We are all called to labour to build the Kingdom of God. And His kingdom is built upon the hearts of His children in the salvation of souls. There are many opportunities and ways to do this but all we need is to respond to the call. All else will be provided for. How then do we respond to this call? Do we agree to do so only when promised a fair return? Then later on grumble expecting more for the long hours in doing so? Comparing our blessings with others who seem to work far less? Or do we respond with joy in our hearts just for being given the opportunity to labour in His love! Not concerned with returns only that we trust in Him and work to glorify the Lord our God in all that we say and do.

Some of us will be called to lead the rest closer into His Kingdom. Do we reverently pray to discern who it is the Lord our God has sent to us? To struggle and wrestle with our decision so that he or she who is chosen will lead after the heart of our Shepherd. Or do we simply cast our vote not concerned with who takes up the position so long as we don’t have to? Or else we choose someone likeable who is easily swayed to do our bidding, one who will allow us to come as we please and do as we please? In short, do we elect someone to lead us closer to heaven or closer to hell?
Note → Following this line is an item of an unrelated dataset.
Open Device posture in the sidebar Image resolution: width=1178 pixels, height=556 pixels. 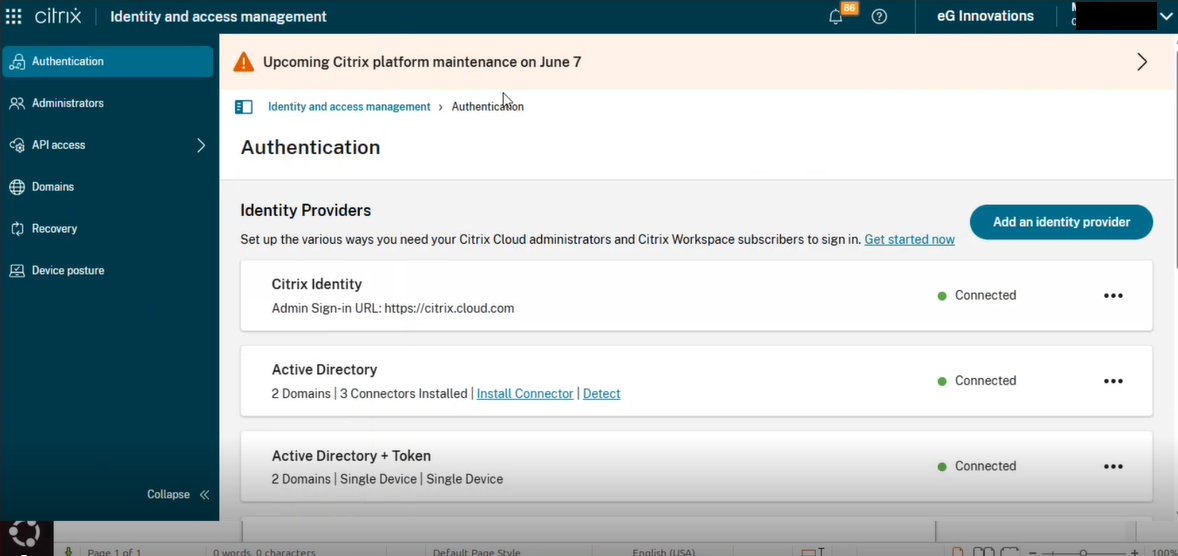[67, 271]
Lord Jesus let me joyfully bear my cross for You always. Amen

Saint Pius X pray for us…

First reading

Judges 9:6-15 ·
The tale of the trees and their king

All the leading men of Shechem and all Beth-millo gathered, and proclaimed Abimelech king by the terebinth of the pillar at Shechem.
News of this was brought to Jotham. He came and stood on the top of Mount Gerizim and shouted aloud for them to hear:

‘Hear me, leaders of Shechem,
that God may also hear you!

‘One day the trees went out
to anoint a king to rule over them.
They said to the olive tree, “Be our king!”

‘The olive tree answered them,
“Must I forego my oil which gives honour to gods and men, to stand swaying above the trees?”

‘Then the trees said to the fig tree,
“Come now, you be our king!”

‘The fig tree answered them,
“Must I forego my sweetness,
forego my excellent fruit,
to stand swaying above the trees?”

‘Then the trees said to the vine,
“Come now, you be our king!”

‘The vine answered them,
“Must I forego my wine which cheers the heart of gods and men, to stand swaying above the trees?”

‘Then all the trees said to the thorn bush,
“Come now, you be our king!”

‘And the thorn bush answered the trees, “If in all good faith you anoint me king to reign over you, then come and shelter in my shade.
If not, fire will come from the thorn bush and devour the cedars of Lebanon.”’

Gospel

Matthew 20:1-16
Why be envious because I am generous?

Jesus said to his disciples: ‘The kingdom of heaven is like a landowner going out at daybreak to hire workers for his vineyard. He made an agreement with the workers for one denarius a day, and sent them to his vineyard. Going out at about the third hour he saw others standing idle in the market place and said to them, “You go to my vineyard too and I will give you a fair wage.” So they went. At about the sixth hour and again at about the ninth hour, he went out and did the same. Then at about the eleventh hour he went out and found more men standing round, and he said to them, “Why have you been standing here idle all day?” “Because no one has hired us” they answered. He said to them, “You go into my vineyard too.” In the evening, the owner of the vineyard said to his bailiff, “Call the workers and pay them their wages, starting with the last arrivals and ending with the first.” So those who were hired at about the eleventh hour came forward and received one denarius each. When the first came, they expected to get more, but they too received one denarius each. They took it, but grumbled at the landowner. “The men who came last” they said “have done only one hour, and you have treated them the same as us, though we have done a heavy day’s work in all the heat.” He answered one of them and said, “My friend, I am not being unjust to you; did we not agree on one denarius? Take your earnings and go. I choose to pay the last comer as much as I pay you. Have I no right to do what I like with my own? Why be envious because I am generous?” Thus the last will be first, and the first, last.’